**SELECTION**
________________

You should never cast types during printing.

Always use proper type specifiers as defined by inttypes.h.

These include, but are not limited to:

  • size_t - %zu
  • ssize_t - %zd
  • ptrdiff_t - %td
  • raw pointer value - %p (prints hex in modern compilers; cast your pointer to (void *) first)
  • int64_t - "%" PRId64
  • uint64_t - "%" PRIu64
    • 64-bit types should only be printed using PRI[udixXo]64 style macros.
    • Why?
      • on some platforms a 64-bit value is a long and on others it's a long long. These macros provide the proper underlying format specification across platforms.
      • it is actually impossible to specify a correct cross-platform format string without these format macros because the types change out from under you (and remember, casting values before printing is not safe or logical).
  • intptr_t — "%" PRIdPTR
  • uintptr_t"%" PRIuPTR
  • intmax_t"%" PRIdMAX
  • uintmax_t"%" PRIuMAX

One note about the PRI* formatting specifiers: they are macros and the macros expand to proper printf type specifiers on a platform-specific basis. This means you can't do:

printf("Local number: %PRIdPTR\n\n", someIntPtr);

but instead, because they are macros, you do:

printf("Local number: %" PRIdPTR "\n\n", someIntPtr);

Notice you put the % inside your format string literal, but the type specifier is outside your format string literal because all adjacent strings get concatentated by the preprocessor into one final combined string literal.

C99 allows variable declarations anywhere

So, do NOT do this:

void test(uint8_t input) {
    uint32_t b;

    if (input > 3) {
        return;
    }

    b = input;
}

do THIS instead:

void test(uint8_t input) {
    if (input > 3) {
        return;
    }

    uint32_t b = input;
}

Caveat: if you have tight loops, test the placement of your initializers. Sometimes scattered declarations can cause unexpected slowdowns. For regular non-fast-path code (which is most of everything in the world), it's best to be as clear as possible, and defining types next to your initializations is a big readability improvement.

C99 allows for loops to declare counters inline

So, do NOT do this:

    uint32_t i;

    for (i = 0; i < 10; i++)

Do THIS instead:

    for (uint32_t i = 0; i < 10; i++)

One exception: if you need to retain your counter value after the loop exits, obviously don't declare your counter scoped to the loop itself.

Modern compilers support #pragma once

So, do NOT do this:

#ifndef PROJECT_HEADERNAME
#define PROJECT_HEADERNAME
.
.
.
#endif /* PROJECT_HEADERNAME */

Do THIS instead:

#pragma once

#pragma once tells the compiler to only include your header once and you do not need three lines of header guards anymore. This pragma is widely supported across all compilers across all platforms and is recommended over manually naming header guards.

For more details, see list of supported compilers at pragma once.

________________

**RECORDED DATA**
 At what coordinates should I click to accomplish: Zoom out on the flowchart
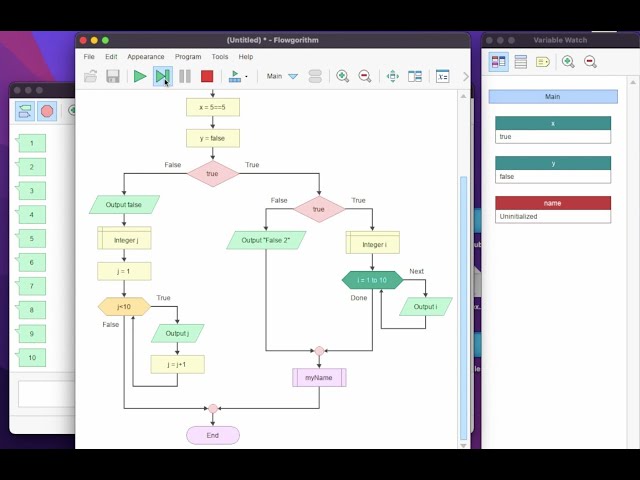coord(365,76)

________________

**DIRECTIVES**
1 - Answer these questions about the C coding guide:
(a) Which format specifier does it give for size_t?
(b) What should be done to a raw pointer before printing it with %p?
(c) According to it, what does #pragma once tell the compiler?
2 - Pull out everything in the C coding guide from "#ifndef PROJECT_HEADERNAME" down to "at pragma once.", copying the wording character for character.

**OUTPUTS**
1 -
(a) %zu
(b) Cast it to (void *).
(c) It tells the compiler to include the header only once.

2 -
#ifndef PROJECT_HEADERNAME
#define PROJECT_HEADERNAME
.
.
.
#endif /* PROJECT_HEADERNAME */

Do THIS instead:

#pragma once

#pragma once tells the compiler to only include your header once and you do not need three lines of header guards anymore. This pragma is widely supported across all compilers across all platforms and is recommended over manually naming header guards.

For more details, see list of supported compilers at pragma once.